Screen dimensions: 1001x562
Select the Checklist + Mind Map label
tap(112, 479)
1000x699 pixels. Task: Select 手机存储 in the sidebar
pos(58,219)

....

DESCRIPTION OF THE TASK:
From the line containing "Select the Checklist + Mind Map label" down to the final line of the data, write out every line exactly; both the first and last of these belong in your answer, and nothing else does.

ANSWER TO THIS TASK:
Select the Checklist + Mind Map label
tap(112, 479)
1000x699 pixels. Task: Select 手机存储 in the sidebar
pos(58,219)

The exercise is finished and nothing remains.